• **Parts of the exercise**
A. Decide whether each statement agrees with the Francesca Marie Smith biography, answering yes or no and quoting the deciding words: (i) Smith graduated from Pepperdine University in 2008. (ii) Smith earned her Ph.D. at Pepperdine University. (iii) Smith voiced Helga Pataki on Disney's Recess.
B. Print the passage of the Francesca Marie Smith biography starting at "Francesca Marie Smith" and ending at "Annenberg in 2021.".
C. Using the Francesca Marie Smith biography, explain in one to three sentences what Smith is known for as an actress.

• **Document text**
++++++++++

American actress (born 1985)

Francesca Marie Smith (born March 26, 1985) is an American actress known for voicing Helga Pataki on the Nickelodeon animated television series Hey Arnold!. She is also known for voicing multiple characters on Disney's Recess, most notably as Ashley B. and Swinger Girl, among others.

==Personal life==
Smith studied at Pepperdine University, graduating in 2008. She obtained a Ph.D. from USC Annenberg in 2021.

On March 27, 2019, Smith stated that she had been diagnosed with relapsing-remitting multiple sclerosis via Twitter (now X).

++++++++++

• **Records**
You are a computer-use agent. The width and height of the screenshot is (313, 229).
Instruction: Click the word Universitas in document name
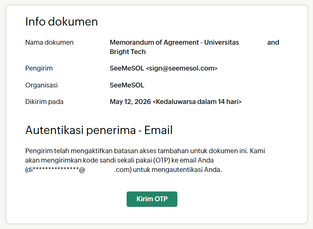(221, 42)
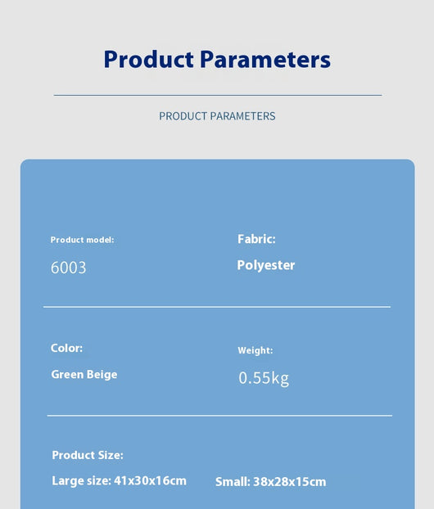The image size is (434, 509).
Task: Click the divider below the model row
Action: pyautogui.click(x=217, y=307)
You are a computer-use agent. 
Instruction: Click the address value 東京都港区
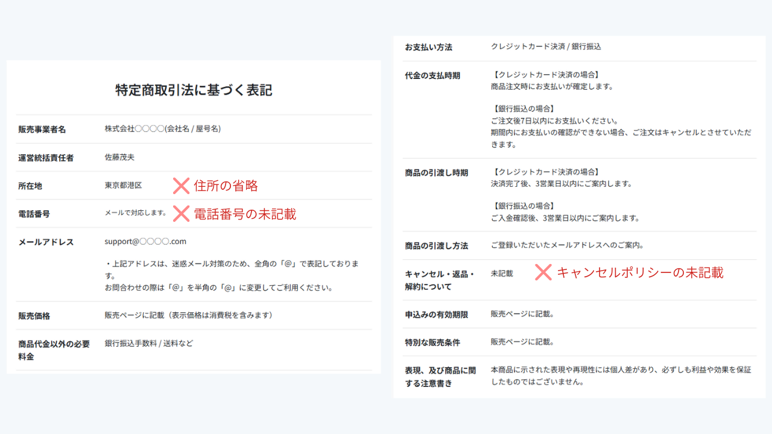123,186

++++++++++

• **Answers to the exercises**
A.
(i) Yes: "Smith studied at Pepperdine University, graduating in 2008."
(ii) No: "She obtained a Ph.D. from USC Annenberg in 2021."
(iii) No: "known for voicing Helga Pataki on the Nickelodeon animated television series Hey Arnold!"

B.
Francesca Marie Smith (born March 26, 1985) is an American actress known for voicing Helga Pataki on the Nickelodeon animated television series Hey Arnold!. She is also known for voicing multiple characters on Disney's Recess, most notably as Ashley B. and Swinger Girl, among others.

==Personal life==
Smith studied at Pepperdine University, graduating in 2008. She obtained a Ph.D. from USC Annenberg in 2021.

C. Smith is known for voicing Helga Pataki on the Nickelodeon animated television series Hey Arnold!. She is also known for voicing multiple characters on Disney's Recess, most notably Ashley B. and Swinger Girl.